Témoignage de Mr Alain David

 

j’avais 14 ans en 1940. Venant de Lorraine où mon père avait une activité professionnelle dans la sidérurgie, ma famille avait été contrainte de fuir devant l’avancée des troupes allemandes. Ayant fait toute la guerre de 14-18, mon père, comme beaucoup d’autres en Alsace Lorraine sentait l’arrivée proche d’une seconde guerre mondiale et ma famille s’était installée au Pouliguen.

 

je n’ai pas souvenance en 1940 d’avoir entendu parler tout de suite du drame qui s’était produit à l’entrée de Saint-Nazaire. Comme tous les gamins de l’époque, les allées et venues en bicyclettes étaient mon quotidien avec les copains en dehors des heures de classe (collège "La Coupole" sur le remblai de La Baule").
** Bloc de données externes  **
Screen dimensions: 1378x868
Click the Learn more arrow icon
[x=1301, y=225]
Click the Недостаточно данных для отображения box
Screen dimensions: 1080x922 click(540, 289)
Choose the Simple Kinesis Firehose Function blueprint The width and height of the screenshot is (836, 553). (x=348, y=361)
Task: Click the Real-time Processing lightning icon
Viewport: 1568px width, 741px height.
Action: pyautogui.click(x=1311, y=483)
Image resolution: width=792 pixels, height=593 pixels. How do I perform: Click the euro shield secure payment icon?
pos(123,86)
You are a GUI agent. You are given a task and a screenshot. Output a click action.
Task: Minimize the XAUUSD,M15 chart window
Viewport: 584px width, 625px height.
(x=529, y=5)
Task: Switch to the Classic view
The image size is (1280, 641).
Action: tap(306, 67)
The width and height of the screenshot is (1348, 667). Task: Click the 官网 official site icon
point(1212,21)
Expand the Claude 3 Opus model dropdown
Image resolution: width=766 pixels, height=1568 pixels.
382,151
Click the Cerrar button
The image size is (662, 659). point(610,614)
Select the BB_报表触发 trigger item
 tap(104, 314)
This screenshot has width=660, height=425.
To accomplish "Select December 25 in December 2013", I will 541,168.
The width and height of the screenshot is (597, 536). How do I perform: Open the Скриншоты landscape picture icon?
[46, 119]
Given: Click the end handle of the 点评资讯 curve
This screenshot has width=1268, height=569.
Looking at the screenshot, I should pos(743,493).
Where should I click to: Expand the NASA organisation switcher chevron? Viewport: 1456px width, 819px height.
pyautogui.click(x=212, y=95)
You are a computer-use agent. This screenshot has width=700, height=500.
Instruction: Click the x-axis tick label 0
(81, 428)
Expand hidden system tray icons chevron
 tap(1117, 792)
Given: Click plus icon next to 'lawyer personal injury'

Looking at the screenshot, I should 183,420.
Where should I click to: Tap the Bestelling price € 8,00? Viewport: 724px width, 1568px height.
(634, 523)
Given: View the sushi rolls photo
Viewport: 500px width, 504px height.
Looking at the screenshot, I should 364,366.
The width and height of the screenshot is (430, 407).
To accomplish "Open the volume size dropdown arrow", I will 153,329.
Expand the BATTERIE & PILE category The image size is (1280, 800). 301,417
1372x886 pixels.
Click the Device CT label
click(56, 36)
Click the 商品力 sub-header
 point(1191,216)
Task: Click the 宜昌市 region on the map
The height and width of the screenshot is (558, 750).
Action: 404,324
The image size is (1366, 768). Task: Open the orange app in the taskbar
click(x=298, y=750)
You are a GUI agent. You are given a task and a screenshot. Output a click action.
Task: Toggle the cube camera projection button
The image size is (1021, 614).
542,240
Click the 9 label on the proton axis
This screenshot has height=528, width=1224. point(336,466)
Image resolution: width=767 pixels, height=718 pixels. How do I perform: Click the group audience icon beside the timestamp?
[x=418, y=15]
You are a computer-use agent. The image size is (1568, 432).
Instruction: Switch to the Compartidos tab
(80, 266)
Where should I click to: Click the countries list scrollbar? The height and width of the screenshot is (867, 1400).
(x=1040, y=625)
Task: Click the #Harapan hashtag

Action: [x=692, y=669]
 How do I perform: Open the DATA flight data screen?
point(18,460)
Notre habitation située à quelques pas de la plage du Pouliguen me permettait de voir néanmoins l’activité qui régnait à la sortie de l’estuaire de la Loire, derrière l’Ile des Evens, le phare des Charpentiers et au large de la pointe de Pen-château.

 

Un beau jour, il m’est impossible de préciser la date exacte, j’avais remarqué une activité particulière des quelques marins pêcheurs et de leurs bateaux sur le port du Pouliguen. Puis ce fût l’évènement inattendu pour moi : un attroupement mais pas la foule, sur le quai du port du Pouliguen, en face de la pharmacie Clénet de l’époque, quelques curieux s’étaient regroupés et c’est là que j’ai découvert l’horreur.

 

Des marins mutilés, certains brûlés, gonflés pour la plupart et n’ayant plus figure humaine. ils ont été débarqués et allongés sur le quai les uns à côté des autres. Des bassines d’eau colorée en rose (sans doute par du permanganate de potassium) permettaient à ceux qui effectuaient cette triste besogne de se désinfecter les mains.

 

Je me souviens également, mais sans certitude, que le "passe partout", bateau à fond plat qui effectuait le passage entre le Pouliguen et la Baule dans le port et appartenant à Alexis Le Callo, avait été pris en remorque par un bateau de pêche jusque sur les lieux du naufrage du Lancastria, chargé de cadavres et ramené au Pouliguen. Je revois aussi dans ma mémoire, un petit détachement de soldats sous les ordres d’un officier ou d’un sous-officier rendre les honneurs à ces malheureux allongés sur le quai.

 

 

Cet épisode que j’ai vécu, modeste témoignage d’un gamin de 14 ans que j’étais alors, m’a marqué pour la vie. A 85 ans aujourd’hui, je ne peux m’empêcher de revoir ces images d’alors chaque fois que je passe, presque quotidiennement, sur le quai, le long de la cale où ont été débarqués ces pauvres malheureux qui n’ont jamais pu rejoindre l’Angleterre, leur patrie, ou leur lieu de repli.